Effects of SC_EVs on recovery of retinal RGCs in optic nerve injury animal models

The SC_EVs were injected into the subtenon of two optic nerve injury animal models, i.e., ONC and ONI rat models (Figure 3A). To determine the persistence of injected EVs, naïve EVs and SC_EVs labeled with Cy5.5 were injected. The labeled EVs were clearly observed for seven days post-injection, indicating that they settle around the optic nerve and influence its recovery (Figure 3B).

Figure 3.

Surface conjugated EVs promote RGC and axon regeneration in Optic nerve compression (ONC) & Optic nerve inflammation (ONI) models. (A) The in vivo experimental scheme for EVs injection and analysis. (B) The distribution of EVs was assessed seven days post-injection. The EVs were labeled with Cy-5.5. (C) Representative confocal microscopy-based fluorescence images of Brn-3a and Ankrd1 (n = 3/each group) staining of sham, EVs and SC_EVs groups in ONC model (scale bar: 100 μm). (D) In ONI model, the images of Brn-3a and Iba-1 positive cells were presented (n = 3/each group). Three zones were imaged and calculated from each retina flat mount (scale bar: 100 μm). (E) Quantitative analysis of optic nerve thickness in ONC and ONI models at 1- and 4-week post-injection. Optic nerve diameter was measured at 1000 μm intervals distally from the globe-facing end of the optic nerve. For each section, three independent diameter measurements were obtained using ZEN 3.1 software and averaged for analysis (*P < .05, ***P < .005 vs the age-matched sham; ###P < .005, ####P < .001 vs Normal). (F) H&E stain of an injured area (white dot line) on the optic nerve in ONC model (scale bar: 200 μm). Iba-1 and Gfap fluorescence quantification were measured in a box with 7690 mm² including the injured area (scale bar: 100 μm). (G) Representative H&E-stained sections from the ONI model evaluated using a semi-quantitative inflammatory scoring system: score 1, occasional infiltration of single leukocytes; score 2, focal infiltration of clustered leukocytes; and score 3, coalescing or widespread leukocyte infiltration. In parallel, ICAM-1 and F4/80-positive areas were quantified (scale bar: 100 μm). Data were expressed as the percentage (means ± SEM). Statistical significance was determined using a nonparametric statistical test, followed by the Mann–Whitney U test (*P < .05, **P < .01, ***P < .005 vs the age-matched sham; #P < .05, ##P < .01, ###P < .005 vs age-matched EVs; +P < .05, +++P < .005 vs zone of sham of 1 week).

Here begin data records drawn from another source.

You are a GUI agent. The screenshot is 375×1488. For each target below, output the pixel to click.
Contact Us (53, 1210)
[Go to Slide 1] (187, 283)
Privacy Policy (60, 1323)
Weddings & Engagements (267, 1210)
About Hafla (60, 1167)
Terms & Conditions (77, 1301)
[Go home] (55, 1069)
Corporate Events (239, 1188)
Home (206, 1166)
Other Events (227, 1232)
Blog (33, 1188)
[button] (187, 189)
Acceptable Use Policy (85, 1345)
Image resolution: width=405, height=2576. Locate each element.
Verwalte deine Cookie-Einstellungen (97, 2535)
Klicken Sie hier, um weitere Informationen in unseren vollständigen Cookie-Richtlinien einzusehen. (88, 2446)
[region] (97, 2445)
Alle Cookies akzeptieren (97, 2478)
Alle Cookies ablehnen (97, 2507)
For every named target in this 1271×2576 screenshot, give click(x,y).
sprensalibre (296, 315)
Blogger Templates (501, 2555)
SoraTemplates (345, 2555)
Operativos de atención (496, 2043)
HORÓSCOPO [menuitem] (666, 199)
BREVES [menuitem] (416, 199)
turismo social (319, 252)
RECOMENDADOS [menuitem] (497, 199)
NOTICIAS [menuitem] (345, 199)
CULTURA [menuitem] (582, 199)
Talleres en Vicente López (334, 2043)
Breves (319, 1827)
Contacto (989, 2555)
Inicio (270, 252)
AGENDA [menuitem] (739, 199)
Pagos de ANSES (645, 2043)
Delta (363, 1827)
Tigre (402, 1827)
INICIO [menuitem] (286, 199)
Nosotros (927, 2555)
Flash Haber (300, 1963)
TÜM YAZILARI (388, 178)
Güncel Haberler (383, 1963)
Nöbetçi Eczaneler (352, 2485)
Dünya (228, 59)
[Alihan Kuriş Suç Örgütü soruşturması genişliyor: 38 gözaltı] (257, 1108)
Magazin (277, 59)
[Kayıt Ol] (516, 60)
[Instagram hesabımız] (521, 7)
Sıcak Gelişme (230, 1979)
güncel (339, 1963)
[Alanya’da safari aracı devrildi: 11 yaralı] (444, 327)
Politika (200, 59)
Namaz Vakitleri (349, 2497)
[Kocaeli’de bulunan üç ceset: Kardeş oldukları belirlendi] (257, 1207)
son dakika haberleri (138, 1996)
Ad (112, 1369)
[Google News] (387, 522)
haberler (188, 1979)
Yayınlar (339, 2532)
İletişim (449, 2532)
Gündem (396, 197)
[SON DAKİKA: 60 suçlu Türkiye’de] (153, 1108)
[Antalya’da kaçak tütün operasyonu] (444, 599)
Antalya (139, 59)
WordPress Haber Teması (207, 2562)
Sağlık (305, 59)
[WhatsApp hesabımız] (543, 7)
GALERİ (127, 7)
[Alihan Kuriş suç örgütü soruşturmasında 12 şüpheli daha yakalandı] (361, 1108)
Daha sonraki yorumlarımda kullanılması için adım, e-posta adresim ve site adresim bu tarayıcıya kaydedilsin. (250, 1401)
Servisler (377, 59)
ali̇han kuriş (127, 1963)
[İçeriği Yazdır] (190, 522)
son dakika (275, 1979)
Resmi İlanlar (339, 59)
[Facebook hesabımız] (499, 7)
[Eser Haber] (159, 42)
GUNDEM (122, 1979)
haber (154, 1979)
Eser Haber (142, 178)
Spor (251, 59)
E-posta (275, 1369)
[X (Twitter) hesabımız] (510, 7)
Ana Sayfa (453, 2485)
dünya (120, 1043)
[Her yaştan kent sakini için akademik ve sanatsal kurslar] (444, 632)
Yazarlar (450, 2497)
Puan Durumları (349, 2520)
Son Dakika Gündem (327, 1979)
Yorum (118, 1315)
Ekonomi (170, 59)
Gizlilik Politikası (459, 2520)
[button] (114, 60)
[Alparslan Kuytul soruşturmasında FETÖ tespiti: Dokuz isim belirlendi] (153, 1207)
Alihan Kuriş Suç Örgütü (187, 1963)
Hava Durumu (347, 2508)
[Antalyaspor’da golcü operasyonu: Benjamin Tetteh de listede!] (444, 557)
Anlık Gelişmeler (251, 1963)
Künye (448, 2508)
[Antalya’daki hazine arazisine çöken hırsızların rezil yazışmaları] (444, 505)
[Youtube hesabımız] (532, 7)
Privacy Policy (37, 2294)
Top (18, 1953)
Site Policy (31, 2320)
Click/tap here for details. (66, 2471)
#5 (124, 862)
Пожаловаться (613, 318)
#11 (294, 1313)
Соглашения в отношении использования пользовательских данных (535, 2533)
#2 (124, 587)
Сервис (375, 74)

Recovery of RGCs in the rat retina was investigated by counting the numbers of retinal RGCs positive for Brn-3a expression at 1 and 4 weeks after treatment with EVs in the ONC and ONI groups. The retina was divided into zones 1, 2, and 3, and Brn-3a-positive cells were counted in each region. We found that the numbers of Brn-3a-positive cells were significantly increased in all zones in the EV and SC_EV groups at 1 week in the ONC model (Figure 3C). After 1 week, the recovery of Brn-3a-positive cells was significantly increased in the SC_EVs groups compared to the EV group (P < .05). At 4 weeks, however, significant recovery of Bnr-3a-expressing cells was observed only in zones 1 and 3 in the SC_EV group (Figure 3C). In addition, Ankrd1 expression was observed around Brn-3a-positive cells. We also found that SC_EVs promoted Ankrd1 expression up until 4 weeks after injection (Figure 3C). At 1 week in the ONI model, recovery of Brn-3a-positive cells was observed only in zone 1 in the SC_EV group (Figure 3D). In response to LPS-induced inflammation, the expression of the microglia marker, Iba-1, was increased in both EV and SC_EV groups at 1 week after injection (Figure 3D).

Neuroprotective effects of SC_EVs against optic nerve damage in the ONC and ONI models

Histological examination revealed morphological changes in the optic nerve at 1 and 4 weeks after EV injection in both ONC and ONI models. Optic nerve thickness was measured every 1000 μm distally from the end of the optic nerve tissue on the side of the eyeball on H&E-stained sections. In ONC models, the optic nerve thickness in the sham group was significantly decreased, compared to normal controls, at 4 weeks. After SC_EV injection, the optic nerve thickness showed significant recovery by 1.18-fold at 4 weeks. In contrast, SC_EV injection did not significantly restore the optic nerve thickness in the ONI model, compared to normal controls, at 4 weeks after injection (Figure 3E).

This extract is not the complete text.